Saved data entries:

◆ ◆ ◆ ◆ ◆ ◆ ◆

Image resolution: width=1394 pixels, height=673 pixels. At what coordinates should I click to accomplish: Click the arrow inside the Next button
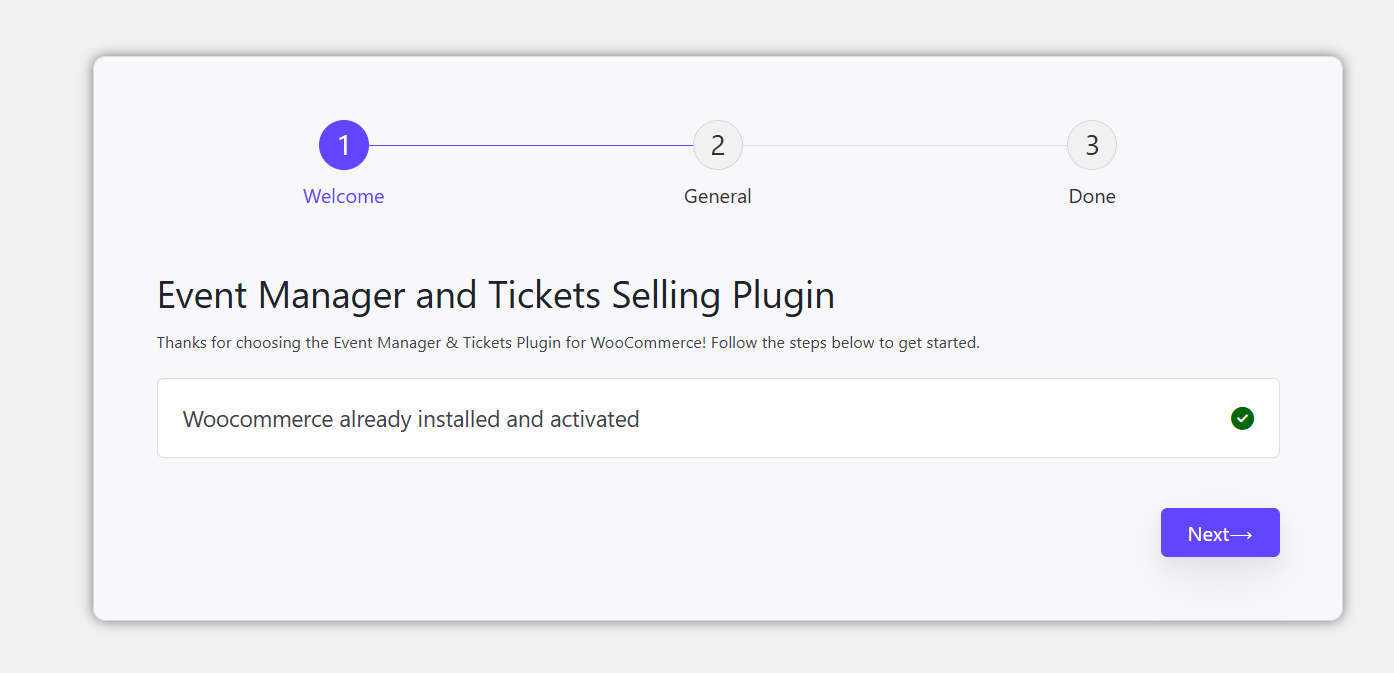pyautogui.click(x=1241, y=535)
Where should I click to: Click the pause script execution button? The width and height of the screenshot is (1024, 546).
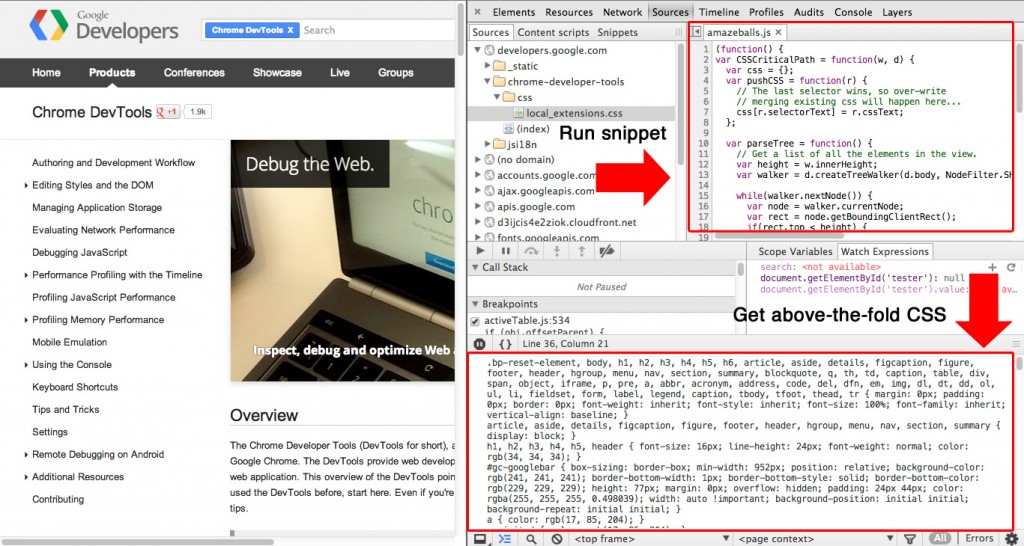[x=505, y=251]
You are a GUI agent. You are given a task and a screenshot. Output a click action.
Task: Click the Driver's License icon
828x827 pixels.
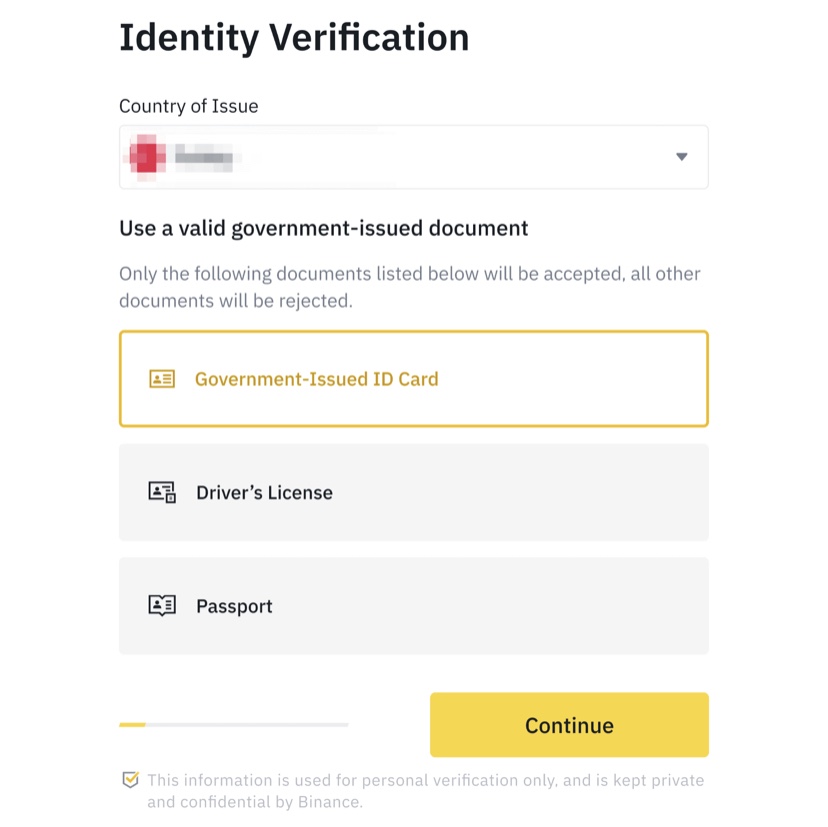click(162, 492)
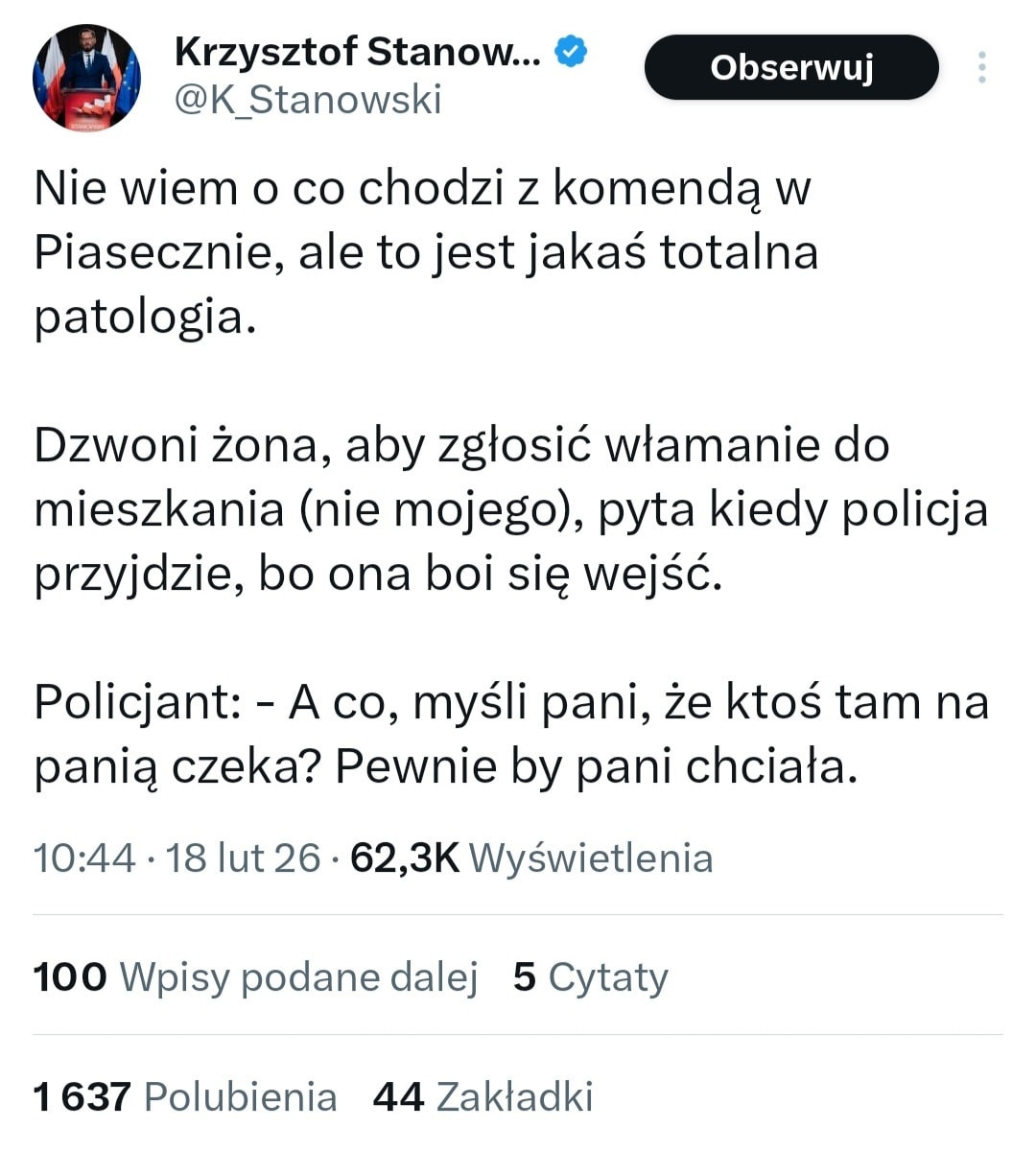Click the Zakładki bookmarks label
This screenshot has width=1036, height=1151.
pyautogui.click(x=514, y=1096)
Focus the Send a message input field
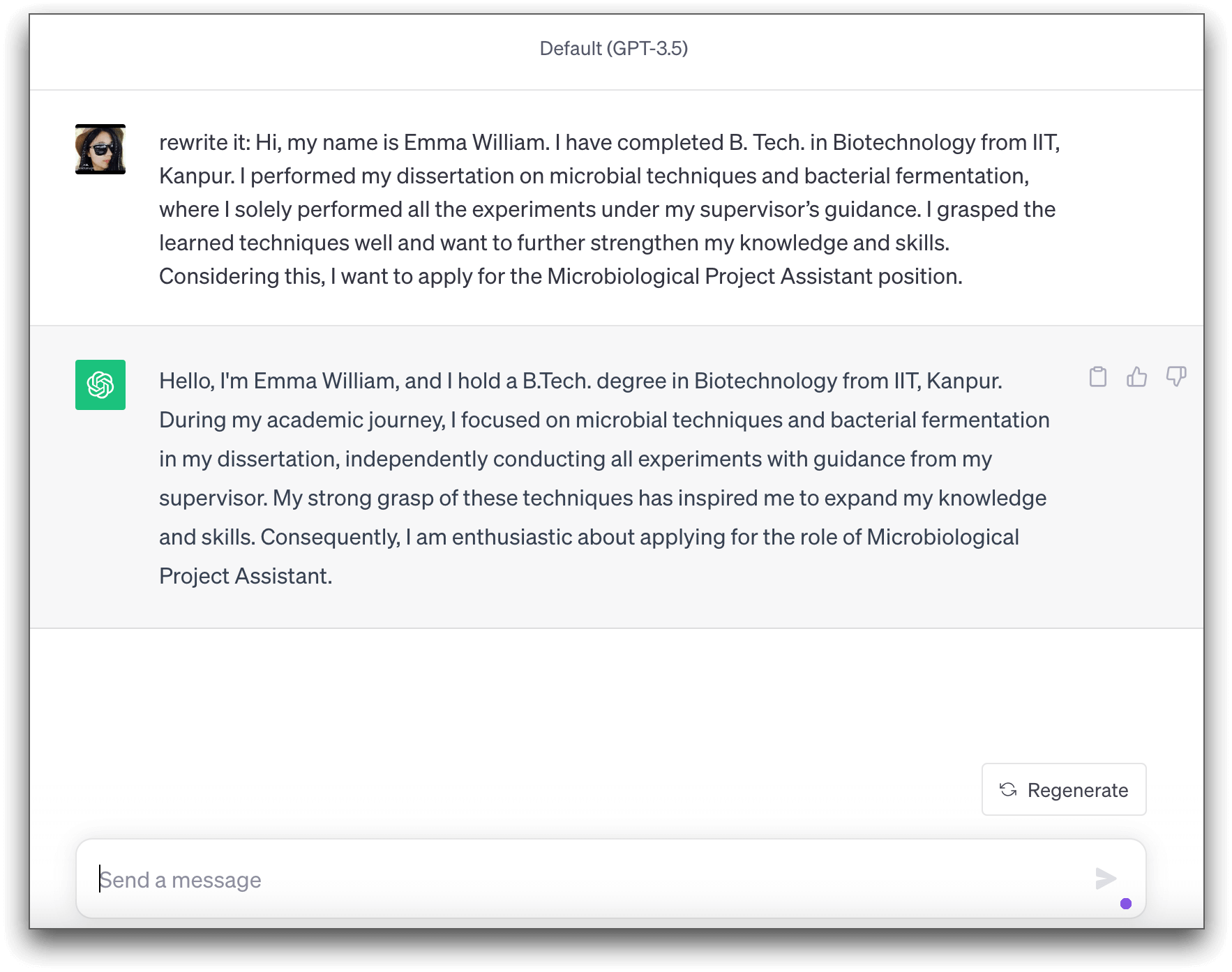This screenshot has height=972, width=1232. click(x=593, y=879)
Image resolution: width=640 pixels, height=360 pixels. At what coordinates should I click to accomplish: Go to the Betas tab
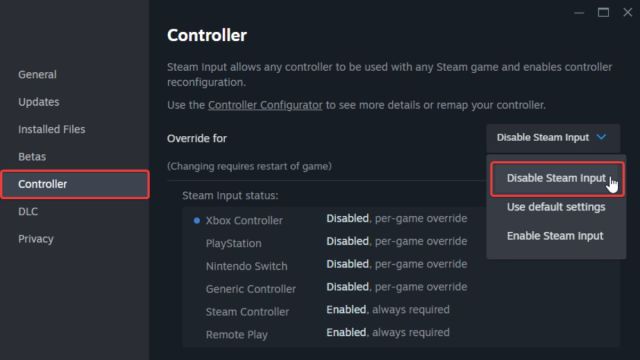coord(32,157)
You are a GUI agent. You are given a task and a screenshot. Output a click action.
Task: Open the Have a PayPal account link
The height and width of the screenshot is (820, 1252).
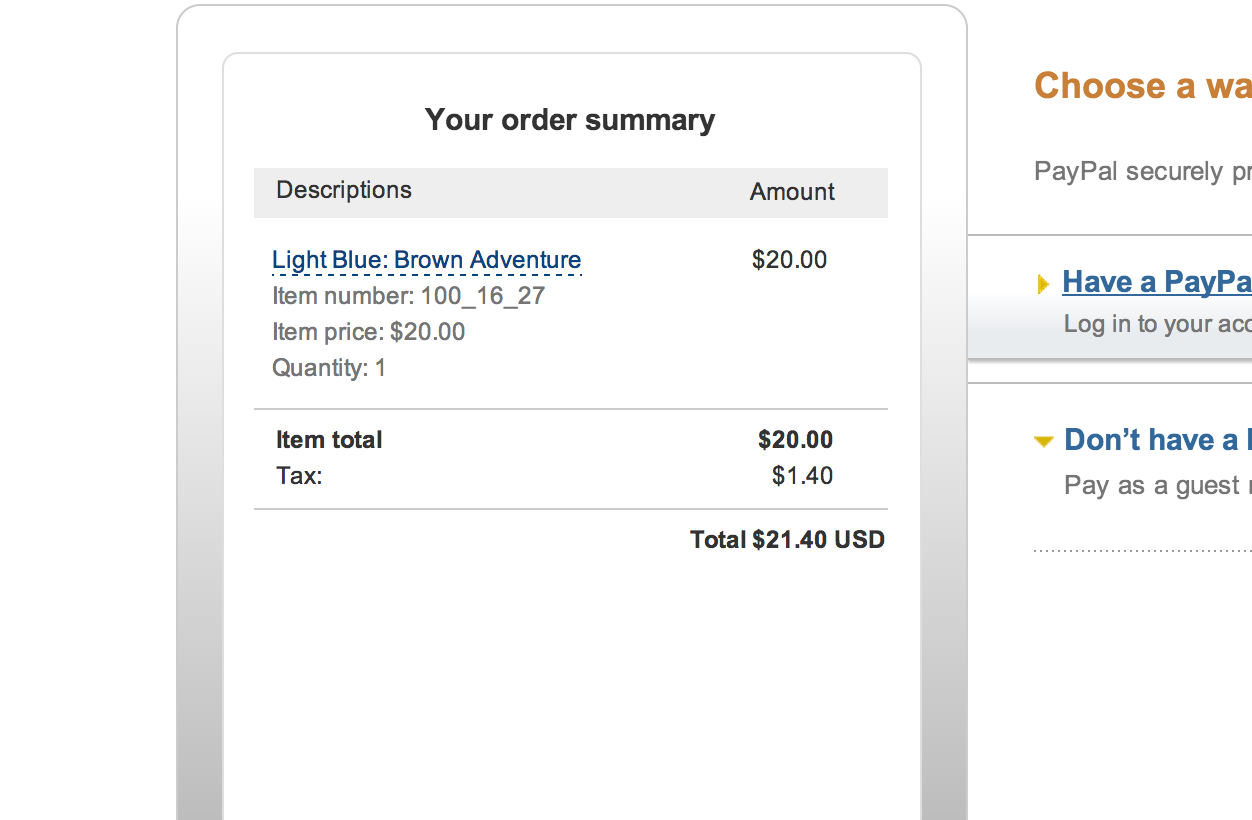[1156, 282]
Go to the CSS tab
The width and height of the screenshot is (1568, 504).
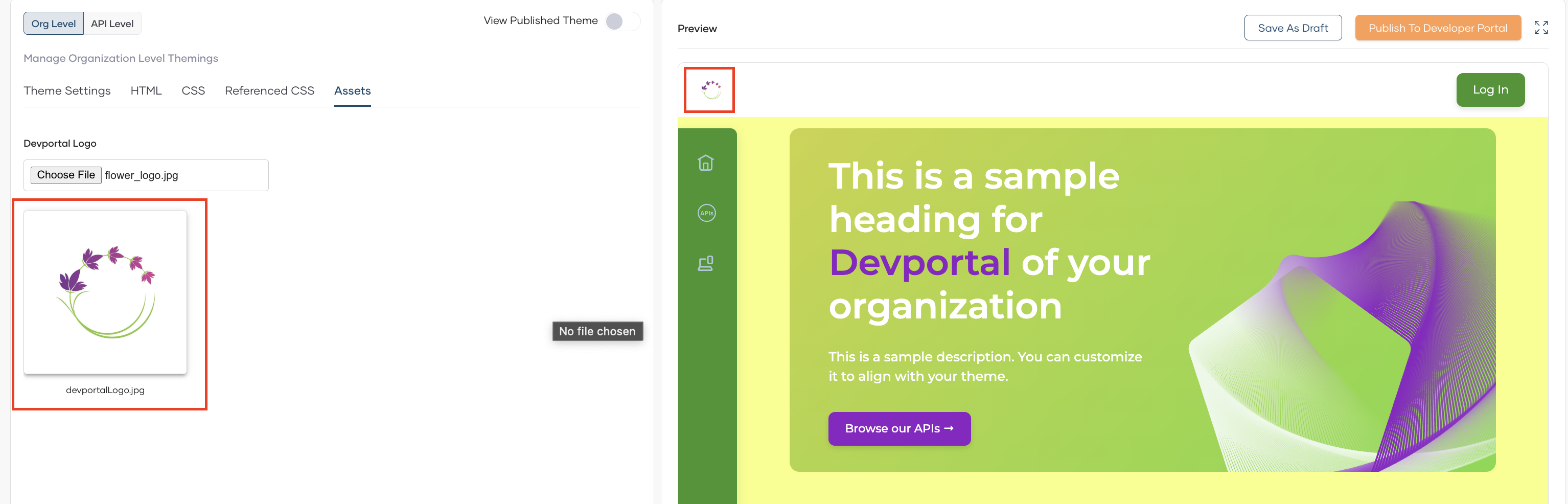193,90
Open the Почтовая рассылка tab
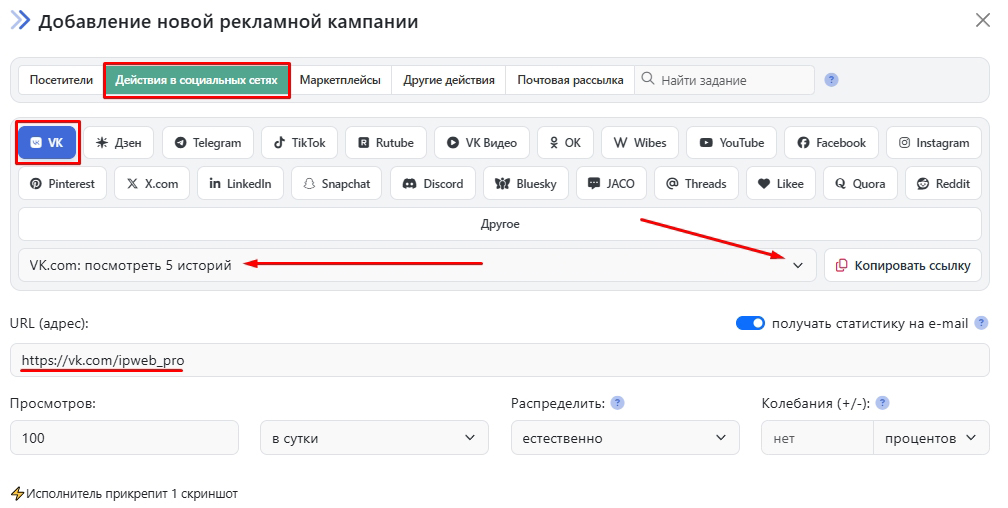 click(x=570, y=80)
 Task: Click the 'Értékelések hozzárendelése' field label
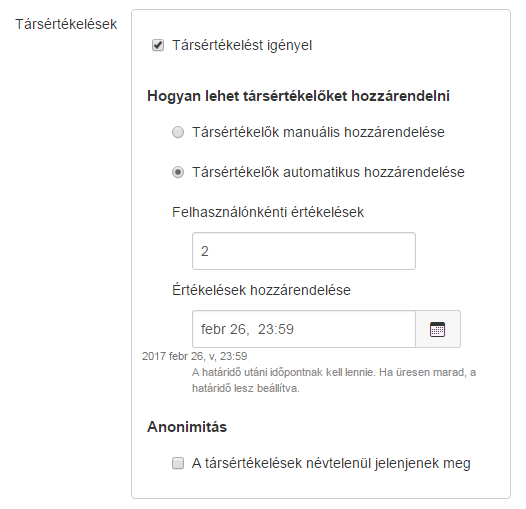tap(261, 290)
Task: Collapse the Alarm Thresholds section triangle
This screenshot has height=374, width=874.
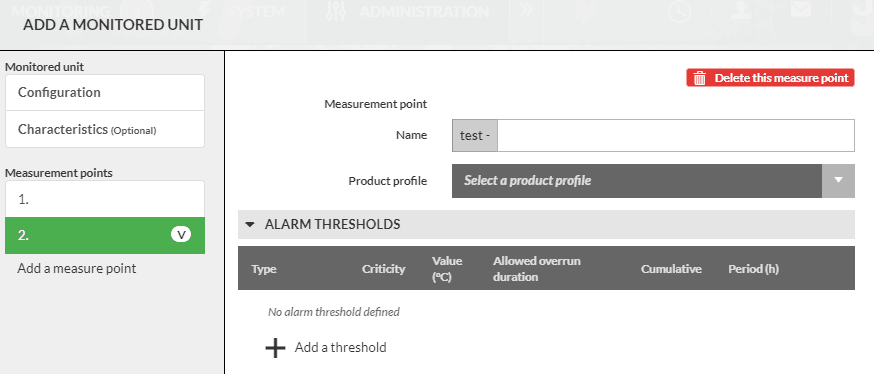Action: [250, 225]
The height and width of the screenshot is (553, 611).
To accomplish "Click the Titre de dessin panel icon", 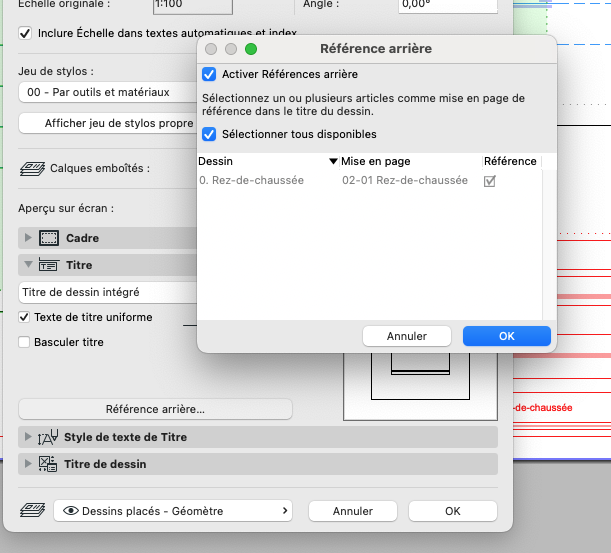I will pos(48,464).
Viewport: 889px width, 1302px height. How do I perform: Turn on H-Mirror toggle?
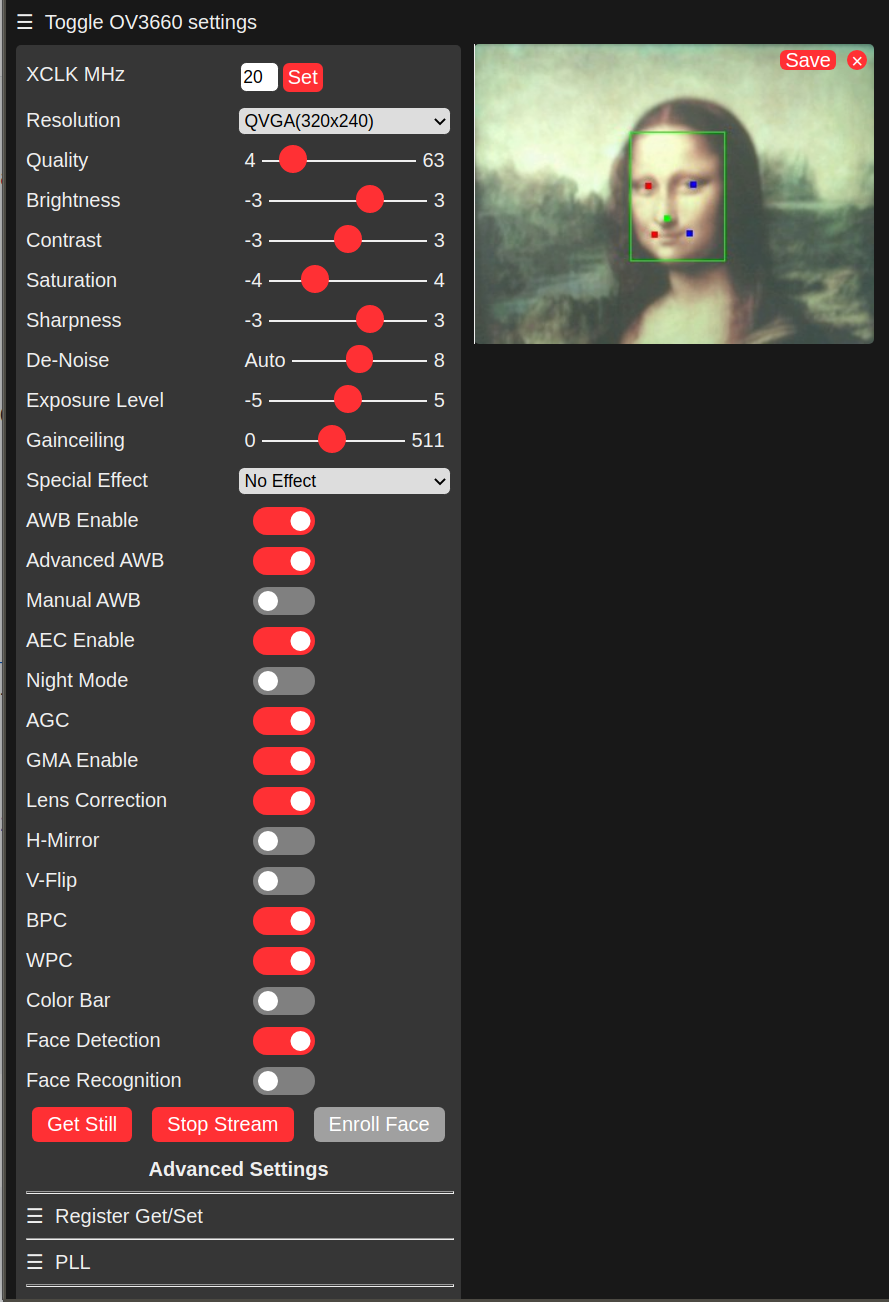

◆ ◆ ◆ ◆ ◆ ◆ ◆

» Work request
Give again, word for word, the lines above from the first one through the one containing "Task: Click the Driver's License icon"; no pictures.

» Response to the task
Image resolution: width=1394 pixels, height=673 pixels. At what coordinates should I click to accomplish: Click the arrow inside the Next button
pyautogui.click(x=1241, y=535)
Where should I click to: Click the pause script execution button? The width and height of the screenshot is (1024, 546).
[x=505, y=251]
You are a GUI agent. You are given a task and a screenshot. Output a click action.
Task: Click the Driver's License icon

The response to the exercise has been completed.